FactotumFactotum by Charles Bukowski
My rating: 2 of 5 stars

Site-seeing on a Budget

The human body comes equipped with any number of genetic and acquired defects. Yet it is very difficult to kill. This seems to be the principal message of most of Bukowski’s work. To the extent his protagonist, Hank Chinaski, is biographical, one can only marvel at his ability to survive such largely self-inflicted misery and his refrainment from self-immolation.

“The desire to find a job did not seem to be with me,” Chinaski says after enduring several weeks of virtual starvation and sleeping on park benches, and just prior to decking his nagging father. Chinaski is a mystical bum who depends a great deal on the spirit to move him to anything more challenging than a glass of beer. To suggest Chinaski is hapless might imply that he cares about his fate. He doesn’t.

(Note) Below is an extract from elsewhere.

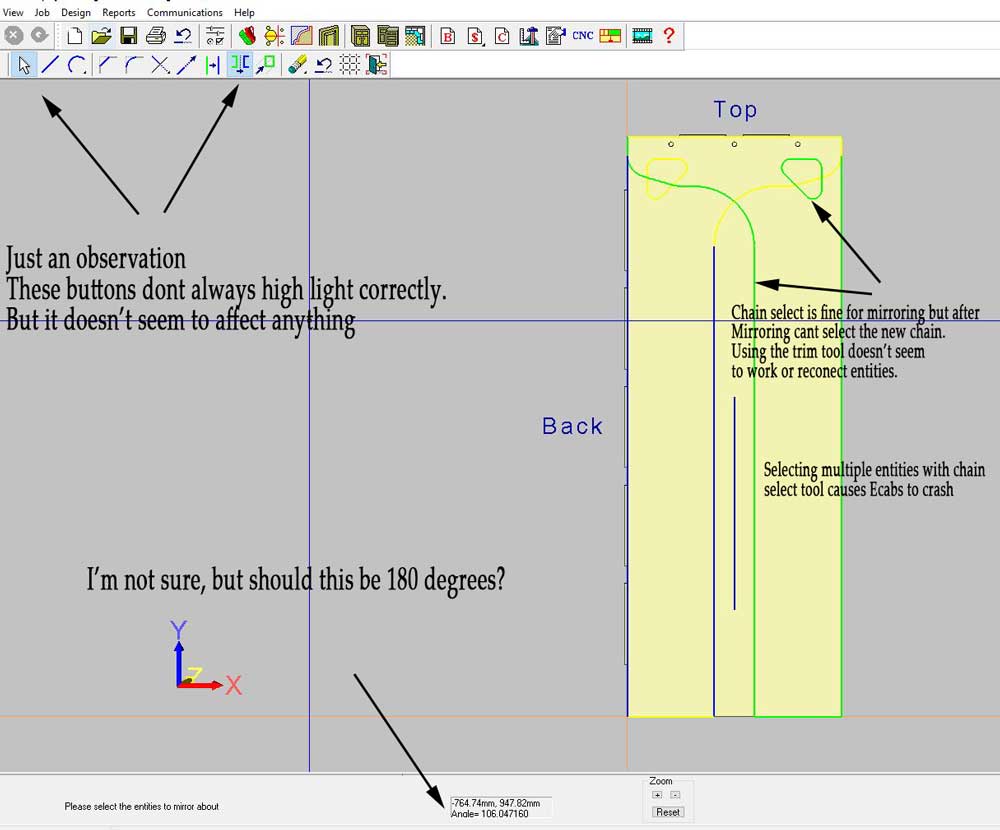Image resolution: width=1000 pixels, height=830 pixels.
Task: Open the Reports menu
Action: 119,13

His aimless wandering is his purpose.

New Orleans, Los Angeles, New York City, Philadelphia, Miami, and just about everywhere in between. It’s not clear why Chinaski travels; all the sleazy rooming houses and the low-life bars are the same. The jobs in each are different but their commonality is that no one else will do them. Besides, he is always alone in any case: “I took no pride in my solitude; but I was dependent on it.”

Miraculously, it seems, Chinaski finds the strength and the time between drinks to write his short stories - four or five a week. Dedicated to his art, when he isn’t falling off a barstool. The one thing he does have is a sort of vengeful hope that he can make it as a writer. The only thing he has to write about aside from the booze is random sex. It sells of course. Anyone who can have that much sex after that much alcohol has something important to say.

There is a certain seedy courtliness in Chinaski’s encounters. After one particularly vigorous session, for example, he can give credit when credit is due: “for a woman with only one ovary she responded generously.” And he is aware of gentlemanly obligations: “A woman is a full-time job. You have to choose your profession.” If you’re a writer, this rules out anything serious. And it doesn’t inhibit the occasional punch out either. Chinaski is an abuser, even when he’s not drunk.

But the booze always wins, over and over again. The repetition is convincing but tedious. Going nowhere fast is a tough story to tell. Petty pilfering, collegial tiffs, office sex and descriptions of a variety of failing businesses don’t really sustain readerly interest.